[연구] 석사과정 이지은, SCIE 논문지(MDPI Electronics/Q2) 게재
- 스마트팩토리융합학과
- 조회수3553
- 2023-08-19
석사과정 이지은 학생(지도교수 : 정종필)의 연구(Real-Time Pose Estimation Based on ResNet-50 for Rapid Safety Prevention and Accident Detection for Field Workers)가 MDPI Electronics(Impact Factor: 2.9 (2022); 5-Year Impact Factor: 2.9 (2022))에 게재됐다.
https://www.mdpi.com/2079-9292/12/16/3513 / https://doi.org/10.3390/electronics12163513
논문요약 - The present study proposes a Real-Time Pose Estimation technique using OpenPose based on ResNet-50 that enables rapid safety prevention and accident detection among field workers.

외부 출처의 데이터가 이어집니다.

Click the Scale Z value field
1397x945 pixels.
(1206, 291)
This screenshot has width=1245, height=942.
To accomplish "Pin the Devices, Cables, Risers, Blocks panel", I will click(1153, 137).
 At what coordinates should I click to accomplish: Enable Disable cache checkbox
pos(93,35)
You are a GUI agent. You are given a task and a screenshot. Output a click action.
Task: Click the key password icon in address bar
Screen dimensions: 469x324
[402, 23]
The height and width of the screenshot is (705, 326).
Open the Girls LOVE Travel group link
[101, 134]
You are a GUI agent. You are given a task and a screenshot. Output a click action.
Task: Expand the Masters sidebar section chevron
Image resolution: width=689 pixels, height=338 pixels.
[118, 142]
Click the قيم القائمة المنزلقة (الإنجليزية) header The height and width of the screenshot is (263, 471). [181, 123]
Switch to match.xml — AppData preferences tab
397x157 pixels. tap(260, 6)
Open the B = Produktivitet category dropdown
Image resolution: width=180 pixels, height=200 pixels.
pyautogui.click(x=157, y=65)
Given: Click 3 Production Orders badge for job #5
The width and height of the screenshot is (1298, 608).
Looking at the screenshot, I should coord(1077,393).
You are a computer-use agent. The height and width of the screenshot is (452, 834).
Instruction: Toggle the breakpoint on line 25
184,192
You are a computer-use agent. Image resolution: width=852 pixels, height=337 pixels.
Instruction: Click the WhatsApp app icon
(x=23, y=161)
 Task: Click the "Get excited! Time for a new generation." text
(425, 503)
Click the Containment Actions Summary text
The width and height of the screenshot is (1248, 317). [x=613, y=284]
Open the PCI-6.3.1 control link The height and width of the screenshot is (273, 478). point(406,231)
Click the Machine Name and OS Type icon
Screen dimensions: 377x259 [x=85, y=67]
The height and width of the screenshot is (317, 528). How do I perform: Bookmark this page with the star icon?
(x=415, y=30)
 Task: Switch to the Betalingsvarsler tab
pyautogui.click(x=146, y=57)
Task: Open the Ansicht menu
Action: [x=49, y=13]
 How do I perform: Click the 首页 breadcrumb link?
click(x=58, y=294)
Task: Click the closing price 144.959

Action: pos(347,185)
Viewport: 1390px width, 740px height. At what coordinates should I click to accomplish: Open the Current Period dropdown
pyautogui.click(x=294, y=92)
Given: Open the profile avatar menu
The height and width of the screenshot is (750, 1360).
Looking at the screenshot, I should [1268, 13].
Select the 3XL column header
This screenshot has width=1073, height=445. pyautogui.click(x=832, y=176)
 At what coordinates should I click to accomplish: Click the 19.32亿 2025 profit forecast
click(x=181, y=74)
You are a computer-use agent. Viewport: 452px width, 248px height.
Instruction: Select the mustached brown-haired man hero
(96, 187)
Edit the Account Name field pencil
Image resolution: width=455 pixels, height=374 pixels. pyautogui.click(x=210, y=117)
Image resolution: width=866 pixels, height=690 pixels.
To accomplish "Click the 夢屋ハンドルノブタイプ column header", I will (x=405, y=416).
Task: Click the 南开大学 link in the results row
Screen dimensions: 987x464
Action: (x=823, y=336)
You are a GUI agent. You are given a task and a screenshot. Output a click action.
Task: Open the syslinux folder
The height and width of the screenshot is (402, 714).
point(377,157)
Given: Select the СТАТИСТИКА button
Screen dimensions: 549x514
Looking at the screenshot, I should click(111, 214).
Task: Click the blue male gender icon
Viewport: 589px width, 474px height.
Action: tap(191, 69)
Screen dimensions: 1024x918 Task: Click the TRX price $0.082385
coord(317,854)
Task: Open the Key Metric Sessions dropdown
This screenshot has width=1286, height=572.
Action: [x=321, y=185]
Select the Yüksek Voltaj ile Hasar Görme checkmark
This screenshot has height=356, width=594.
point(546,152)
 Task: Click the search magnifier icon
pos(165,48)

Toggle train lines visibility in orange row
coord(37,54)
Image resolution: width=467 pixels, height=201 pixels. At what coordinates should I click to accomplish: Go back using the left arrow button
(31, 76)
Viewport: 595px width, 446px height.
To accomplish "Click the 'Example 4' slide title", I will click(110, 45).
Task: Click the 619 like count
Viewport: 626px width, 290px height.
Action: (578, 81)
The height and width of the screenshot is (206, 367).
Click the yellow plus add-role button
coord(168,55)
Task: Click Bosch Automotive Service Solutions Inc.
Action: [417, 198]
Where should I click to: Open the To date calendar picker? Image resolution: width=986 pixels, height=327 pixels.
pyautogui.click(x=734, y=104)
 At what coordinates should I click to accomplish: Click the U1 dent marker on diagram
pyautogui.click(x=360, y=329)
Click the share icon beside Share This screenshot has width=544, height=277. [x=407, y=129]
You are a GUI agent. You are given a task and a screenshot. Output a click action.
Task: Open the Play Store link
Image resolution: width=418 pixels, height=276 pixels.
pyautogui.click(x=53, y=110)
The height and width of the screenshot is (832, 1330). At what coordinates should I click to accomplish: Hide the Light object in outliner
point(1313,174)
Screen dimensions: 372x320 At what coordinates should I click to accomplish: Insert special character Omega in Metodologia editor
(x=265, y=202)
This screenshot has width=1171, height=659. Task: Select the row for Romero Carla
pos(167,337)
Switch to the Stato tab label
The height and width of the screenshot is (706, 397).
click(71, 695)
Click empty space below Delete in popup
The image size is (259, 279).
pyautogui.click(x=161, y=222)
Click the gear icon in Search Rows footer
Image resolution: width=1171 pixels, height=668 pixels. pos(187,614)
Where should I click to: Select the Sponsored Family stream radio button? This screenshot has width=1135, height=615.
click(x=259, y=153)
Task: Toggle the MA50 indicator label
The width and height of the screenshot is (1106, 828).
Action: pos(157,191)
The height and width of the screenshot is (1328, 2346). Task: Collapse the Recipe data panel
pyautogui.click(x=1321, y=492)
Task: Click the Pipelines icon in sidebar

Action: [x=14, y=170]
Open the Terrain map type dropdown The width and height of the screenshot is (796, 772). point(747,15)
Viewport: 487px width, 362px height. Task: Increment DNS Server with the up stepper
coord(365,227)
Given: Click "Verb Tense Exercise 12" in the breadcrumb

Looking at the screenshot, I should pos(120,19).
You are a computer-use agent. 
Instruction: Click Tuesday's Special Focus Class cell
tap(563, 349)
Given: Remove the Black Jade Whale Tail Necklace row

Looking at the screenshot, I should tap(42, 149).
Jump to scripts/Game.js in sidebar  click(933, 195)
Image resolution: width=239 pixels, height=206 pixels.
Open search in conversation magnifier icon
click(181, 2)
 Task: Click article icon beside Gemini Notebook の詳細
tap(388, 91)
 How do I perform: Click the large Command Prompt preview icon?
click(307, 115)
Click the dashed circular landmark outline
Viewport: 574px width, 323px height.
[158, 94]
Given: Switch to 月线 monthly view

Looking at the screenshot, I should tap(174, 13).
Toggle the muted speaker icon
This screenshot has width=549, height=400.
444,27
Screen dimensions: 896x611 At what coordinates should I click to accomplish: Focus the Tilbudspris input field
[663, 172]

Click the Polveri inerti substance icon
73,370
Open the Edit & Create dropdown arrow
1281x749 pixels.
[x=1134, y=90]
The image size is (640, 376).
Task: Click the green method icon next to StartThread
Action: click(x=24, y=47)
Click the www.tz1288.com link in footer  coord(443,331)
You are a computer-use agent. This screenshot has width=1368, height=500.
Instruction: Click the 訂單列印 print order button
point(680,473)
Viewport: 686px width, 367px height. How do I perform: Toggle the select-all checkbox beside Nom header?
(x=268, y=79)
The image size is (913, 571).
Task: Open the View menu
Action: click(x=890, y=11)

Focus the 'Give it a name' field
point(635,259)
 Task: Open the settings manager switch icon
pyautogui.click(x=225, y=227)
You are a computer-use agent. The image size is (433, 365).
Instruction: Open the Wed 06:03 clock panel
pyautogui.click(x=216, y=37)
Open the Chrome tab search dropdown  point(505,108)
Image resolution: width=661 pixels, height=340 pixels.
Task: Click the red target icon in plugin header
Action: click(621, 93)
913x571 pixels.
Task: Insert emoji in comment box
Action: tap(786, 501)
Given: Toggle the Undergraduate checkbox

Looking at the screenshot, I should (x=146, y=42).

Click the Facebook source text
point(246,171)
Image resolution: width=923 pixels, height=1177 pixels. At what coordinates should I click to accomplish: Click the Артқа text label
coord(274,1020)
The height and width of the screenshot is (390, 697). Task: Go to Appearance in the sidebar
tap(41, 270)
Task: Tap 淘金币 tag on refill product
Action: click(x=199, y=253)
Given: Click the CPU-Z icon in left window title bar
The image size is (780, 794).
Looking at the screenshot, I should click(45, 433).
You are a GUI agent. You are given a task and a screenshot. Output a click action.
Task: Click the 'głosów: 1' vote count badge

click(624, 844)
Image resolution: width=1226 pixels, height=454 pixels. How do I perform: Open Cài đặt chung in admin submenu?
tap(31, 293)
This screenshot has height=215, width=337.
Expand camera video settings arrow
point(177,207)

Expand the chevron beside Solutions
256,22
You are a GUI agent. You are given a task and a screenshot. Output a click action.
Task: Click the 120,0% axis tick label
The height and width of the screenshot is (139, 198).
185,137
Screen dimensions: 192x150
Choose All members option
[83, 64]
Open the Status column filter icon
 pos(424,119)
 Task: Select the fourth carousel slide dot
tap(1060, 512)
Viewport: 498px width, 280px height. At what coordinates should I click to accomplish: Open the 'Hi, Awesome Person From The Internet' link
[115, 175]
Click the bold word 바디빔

Field workers perform tasks in high-risk environments, and accurate Pose Estimation is a crucial aspect of ensuring worker safety. However, it is difficult for Real-Time Pose Estimation to be conducted in such a way as to simultaneously meet Real-Time processing requirements and accuracy in complex environments. To address these issues, the current study uses the OpenPose algorithm based on ResNet-50, which is a neural network architecture that performs well in both image classification and feature extraction tasks, thus providing high accuracy and efficiency. OpenPose is an algorithm specialized for multi-human Pose Estimation that can be used to estimate the body structure and joint positions of a large number of individuals in real time. Here, we train ResNet-50-based OpenPose for Real-Time Pose Estimation and evaluate it on various datasets, including actions performed by real field workers. The experimental results show that the proposed algorithm achieves high accuracy in the Real-Time Pose Estimation of field workers. It also provides stable results while maintaining a fast image processing speed, thus confirming its applicability in real field environments.